— Alors mon enfant, il paraît que chez toi tout le monde il est content, tout le monde il est heureux, et que depuis les élections, Maurice c’est l’île du bonheur ?
— Bonjour Ma…
— … attention… tu sais bien que je n’aime pas quand tu m’appelles Ma tante. Ce sont les…
— … gens ordinaires qui disent ça ! Oui, je sais ça Tante ! Qu’est-ce que c’est que cette histoire de l’île du bonheur là ?
— C’est sur tous les réseaux sociaux. Ton cousin m’a montré : on voit des foules dans les rues des villes en train de faire le shopping de Noël. Bien sûr il y a beaucoup de marchands ambulants, mais certains centres commerciaux font penser à Melbourne, toi…
— … des centres commerciaux de Maurice qui ressemblent à ceux de Melbourne ?! Tu es en train de faire ton fichant avec moi ?
— Mais pas du tout, mon enfant. Ton cousin m’a fait voir des images d’un endroit qui s’appelle Tribeca avec les décorations de Noël. Bien sûr, ce n’est pas aussi grandiose et chic qu’à Melbourne, mais c’est pas mal du tout, toi ! Et il y a du monde, hein !
— Ça, pour avoir du monde dans les rues… Il y a des marchands ambulants sur tous les trottoirs, les magasins sont remplis et c’est un embouteillage monstre dans toutes les villes !
— Si les gens vont faire du shopping comme ça, ça veut dire qu’ils sont contents, heureux.
— Ces gens qui remplissent les magasins pour faire du shopping, eux ils sont contents !
— On me dit que tout ça c’est grâce au quatorzième mois que le gouvernement a fait payer à tout le monde. Alors, comme on dit vulgairement chez vous, twa ousi to finn tap plin !
— Tante ! C’est la première que je t’entends parler comme ça : qu’est-ce qui t’arrive ?
— C’est juste pour causer une fois comme ton cousin qui ne fait que répéter les termes de ce gros créole qu’il entend sur Facebook.
— Ah bon ? Qu’est-ce que tu veux dire par twa ousi to finn tap plin ?
— Mais que tu as eu pour la fin de décembre ton salaire, ton treizième et ton quatorzième mois. De quoi faire la faya, comme dit ton cousin !
— Tante, fais attention ! À force de répéter ce que dit ton fils, tu vas finir par parler comme un tcholo !
— Je t’ai dit que je faisais ça une fois, juste pour m’amuser. Alors, qu’est-ce tu as fait de ton quatorzième mois ?
— Rien. Parce que je n’ai pas eu de quatorzième mois !

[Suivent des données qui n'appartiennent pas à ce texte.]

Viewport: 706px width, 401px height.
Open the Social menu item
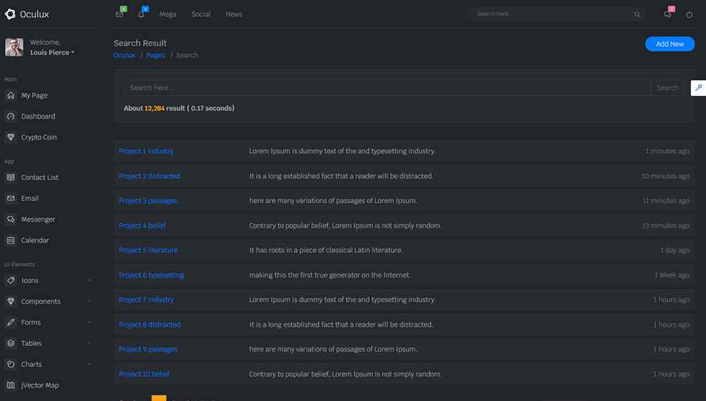pyautogui.click(x=201, y=14)
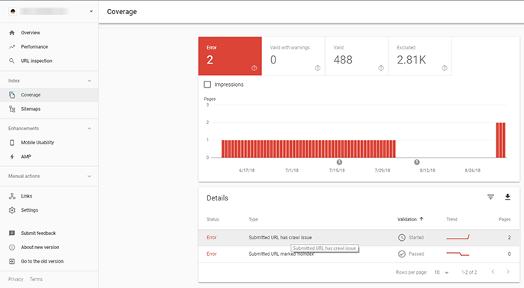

— Qu’est-ce que es en train de raconter ?! Quand Pravind avait promis le quatorzième mois, Ramgoolam a tout de suite dit que c’était son gouvernement qui allait payer Et d’après ce qu’on me dit, Bérenger avait même ajouté : On va le payer avant la fin de décembre !
— Tu as raison. C’est bien ce qu’ils ont dit, mais ils ne l’ont pas fait.
— Tu veux dire que dès le lendemain des élections, ils ont déjà commencé à ne pas tenir leurs promesses ?!
— Ils disent que quand ils sont arrivés au pouvoir, ils ont découvert que le gouvernement d’avant avait vidé la caisse !
— Ils ont tout pris ?
— Oui toi. Il paraît qu’il ne reste rien et, en plus, on continue des découvrir des trous dans d’autres budgets, tous les jours. On dit que des millions ont disparu !
— Mais si la situation économique est tellement dan bez, comme dit ton cousin, pourquoi le nouveau gouvernement n’a pas expliqué la situation aux Mauriciens et dit qu’il n’avait pas les moyens de payer le quatorzième mois ?
— Ils n’ont pas osé et ils ont inventé une espèce de formule pour tenir en partie leur promesse, malgré tout.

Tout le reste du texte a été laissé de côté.